The body adapts to stress by getting stronger, not weaker, which is what scar tissue is. If the body is unable to adapt, it will break down – the body. The ability to adapt was called “eustress” by Hans Selwe (sp?), and this kind of stress is good for the body.
I didn’t say I disagree with you kinoons, I simply agree with Hippy. Probably cause we once read the same newspaper article on it or something.
Handy, how on earth do you expect me to believe that you agree with both Hippy and myself when we give two totally different answers to the question?
With all due respect kinoons, I did not say I agree with you, I said I agree with Hippy. There is however, often more than one answer to a question. Besides, I have to research your answer first. I kinda liked the one Hippy said about the scar tissue cause I read something like that a long time ago.

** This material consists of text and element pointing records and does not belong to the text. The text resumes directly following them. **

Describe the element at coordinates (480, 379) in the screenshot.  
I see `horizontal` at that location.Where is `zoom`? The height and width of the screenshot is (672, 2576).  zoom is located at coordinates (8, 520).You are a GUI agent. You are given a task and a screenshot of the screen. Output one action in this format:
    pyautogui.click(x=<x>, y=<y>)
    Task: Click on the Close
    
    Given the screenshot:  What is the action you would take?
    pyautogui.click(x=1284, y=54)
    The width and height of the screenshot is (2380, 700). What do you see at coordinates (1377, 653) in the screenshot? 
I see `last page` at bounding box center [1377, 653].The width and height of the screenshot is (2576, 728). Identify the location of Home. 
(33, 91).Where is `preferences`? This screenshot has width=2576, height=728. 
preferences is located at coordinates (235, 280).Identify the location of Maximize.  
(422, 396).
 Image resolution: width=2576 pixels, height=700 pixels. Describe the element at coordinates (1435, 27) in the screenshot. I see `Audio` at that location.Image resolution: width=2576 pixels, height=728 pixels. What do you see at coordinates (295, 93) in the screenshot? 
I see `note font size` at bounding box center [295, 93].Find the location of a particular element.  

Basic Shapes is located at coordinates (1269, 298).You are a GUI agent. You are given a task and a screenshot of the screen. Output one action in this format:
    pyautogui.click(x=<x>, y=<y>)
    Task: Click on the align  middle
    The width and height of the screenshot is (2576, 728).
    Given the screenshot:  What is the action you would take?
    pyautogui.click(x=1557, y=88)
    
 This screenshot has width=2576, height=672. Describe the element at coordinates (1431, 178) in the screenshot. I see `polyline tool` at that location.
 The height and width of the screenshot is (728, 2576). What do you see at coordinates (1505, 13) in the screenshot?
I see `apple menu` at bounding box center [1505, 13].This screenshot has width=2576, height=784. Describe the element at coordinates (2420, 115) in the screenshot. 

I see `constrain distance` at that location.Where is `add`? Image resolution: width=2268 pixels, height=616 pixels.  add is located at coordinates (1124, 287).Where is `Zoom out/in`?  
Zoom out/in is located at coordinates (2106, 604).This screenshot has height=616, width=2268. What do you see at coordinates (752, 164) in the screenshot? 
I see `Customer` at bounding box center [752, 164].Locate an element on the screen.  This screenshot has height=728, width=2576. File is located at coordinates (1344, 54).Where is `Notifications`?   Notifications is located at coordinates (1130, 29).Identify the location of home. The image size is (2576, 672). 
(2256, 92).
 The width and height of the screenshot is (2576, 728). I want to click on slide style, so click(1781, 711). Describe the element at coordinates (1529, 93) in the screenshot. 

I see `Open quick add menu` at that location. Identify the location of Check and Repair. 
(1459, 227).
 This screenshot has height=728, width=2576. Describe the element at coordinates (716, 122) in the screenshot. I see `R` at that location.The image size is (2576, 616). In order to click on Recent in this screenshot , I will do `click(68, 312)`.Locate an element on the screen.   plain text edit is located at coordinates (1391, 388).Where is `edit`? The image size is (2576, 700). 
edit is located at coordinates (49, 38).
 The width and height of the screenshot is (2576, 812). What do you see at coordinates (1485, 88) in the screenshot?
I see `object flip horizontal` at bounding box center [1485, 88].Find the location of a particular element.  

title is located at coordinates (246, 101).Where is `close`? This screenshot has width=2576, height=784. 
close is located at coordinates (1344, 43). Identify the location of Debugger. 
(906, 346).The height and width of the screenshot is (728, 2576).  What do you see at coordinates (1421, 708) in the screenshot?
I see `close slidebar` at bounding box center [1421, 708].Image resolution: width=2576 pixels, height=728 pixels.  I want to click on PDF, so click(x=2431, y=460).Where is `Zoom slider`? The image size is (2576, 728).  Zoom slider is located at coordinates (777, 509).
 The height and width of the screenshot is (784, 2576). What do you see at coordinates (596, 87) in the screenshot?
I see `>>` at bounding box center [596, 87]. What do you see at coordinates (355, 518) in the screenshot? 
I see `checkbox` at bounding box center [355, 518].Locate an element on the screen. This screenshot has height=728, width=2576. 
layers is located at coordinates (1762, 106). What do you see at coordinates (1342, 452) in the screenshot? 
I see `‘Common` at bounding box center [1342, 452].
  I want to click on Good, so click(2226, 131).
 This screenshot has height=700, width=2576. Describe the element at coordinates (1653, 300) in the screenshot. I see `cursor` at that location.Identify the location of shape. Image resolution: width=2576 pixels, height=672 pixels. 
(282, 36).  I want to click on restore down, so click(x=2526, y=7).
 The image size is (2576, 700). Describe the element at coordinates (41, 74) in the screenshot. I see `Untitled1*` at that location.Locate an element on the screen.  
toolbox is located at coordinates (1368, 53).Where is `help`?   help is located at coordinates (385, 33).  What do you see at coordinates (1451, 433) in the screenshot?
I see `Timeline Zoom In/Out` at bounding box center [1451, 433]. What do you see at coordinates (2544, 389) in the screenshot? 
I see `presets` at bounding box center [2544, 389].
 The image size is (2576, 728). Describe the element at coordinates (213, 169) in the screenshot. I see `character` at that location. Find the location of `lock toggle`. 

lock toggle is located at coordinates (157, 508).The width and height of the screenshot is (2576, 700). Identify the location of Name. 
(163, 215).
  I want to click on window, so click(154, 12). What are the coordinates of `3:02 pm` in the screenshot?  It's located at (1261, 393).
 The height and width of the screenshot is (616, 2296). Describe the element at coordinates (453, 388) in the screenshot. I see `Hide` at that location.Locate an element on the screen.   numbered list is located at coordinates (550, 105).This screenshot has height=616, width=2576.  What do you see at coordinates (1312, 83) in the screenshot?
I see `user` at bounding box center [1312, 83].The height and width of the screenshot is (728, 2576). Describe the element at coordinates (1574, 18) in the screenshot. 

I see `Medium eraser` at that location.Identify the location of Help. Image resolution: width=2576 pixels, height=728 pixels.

Anything any one reads “a long long time ago” concerning exercise physiology you can just throw in the bin. A long, long time ago conventional wisdom said don’t drink water while exercising, too. Then they said drink only water as glucose will slow the absorption of water. Now we know that an 8% solution will not slow absorption, and some salt will actually increase the rate of absorption.
Exercise physiology has learned much in recent years, and there’s still plenty to learn in this field. It’s really a new science. I once ran a marathon, about 22 years ago, where all they supplied was water, because that’s what was thought to be correct then.
So, you high school kids out there, if you don’t know what to study in college, this is a good and growing field.